- [DATA FOR REVIEW]
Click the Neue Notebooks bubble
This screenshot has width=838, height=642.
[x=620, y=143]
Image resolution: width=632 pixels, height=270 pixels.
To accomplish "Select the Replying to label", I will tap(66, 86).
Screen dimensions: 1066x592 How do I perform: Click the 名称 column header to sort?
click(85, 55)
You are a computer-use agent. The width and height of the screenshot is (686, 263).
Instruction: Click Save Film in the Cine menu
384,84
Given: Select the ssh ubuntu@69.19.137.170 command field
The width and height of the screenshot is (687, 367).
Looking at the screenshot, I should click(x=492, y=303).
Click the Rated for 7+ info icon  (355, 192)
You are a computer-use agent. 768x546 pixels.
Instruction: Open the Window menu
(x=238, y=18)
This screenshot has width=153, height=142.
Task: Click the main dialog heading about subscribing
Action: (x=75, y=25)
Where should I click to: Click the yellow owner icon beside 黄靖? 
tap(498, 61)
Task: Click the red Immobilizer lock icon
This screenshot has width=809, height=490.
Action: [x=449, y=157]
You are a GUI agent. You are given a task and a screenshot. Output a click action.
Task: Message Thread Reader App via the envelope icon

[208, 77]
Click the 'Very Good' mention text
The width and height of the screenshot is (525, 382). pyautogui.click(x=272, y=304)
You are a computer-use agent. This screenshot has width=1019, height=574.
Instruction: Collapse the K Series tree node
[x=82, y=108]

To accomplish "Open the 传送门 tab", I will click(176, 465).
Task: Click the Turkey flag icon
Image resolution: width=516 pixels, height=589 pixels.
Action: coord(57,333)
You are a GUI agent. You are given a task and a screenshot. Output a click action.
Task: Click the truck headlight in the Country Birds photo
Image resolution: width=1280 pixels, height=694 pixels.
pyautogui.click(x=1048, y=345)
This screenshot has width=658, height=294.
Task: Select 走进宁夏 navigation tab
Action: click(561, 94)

- [WHAT TO WORK ON] From the entries above, show each line that includes the string "accomplish".

- [WRITTEN RESPONSE]
To accomplish "Select the Replying to label", I will tap(66, 86).
To accomplish "Open the 传送门 tab", I will click(176, 465).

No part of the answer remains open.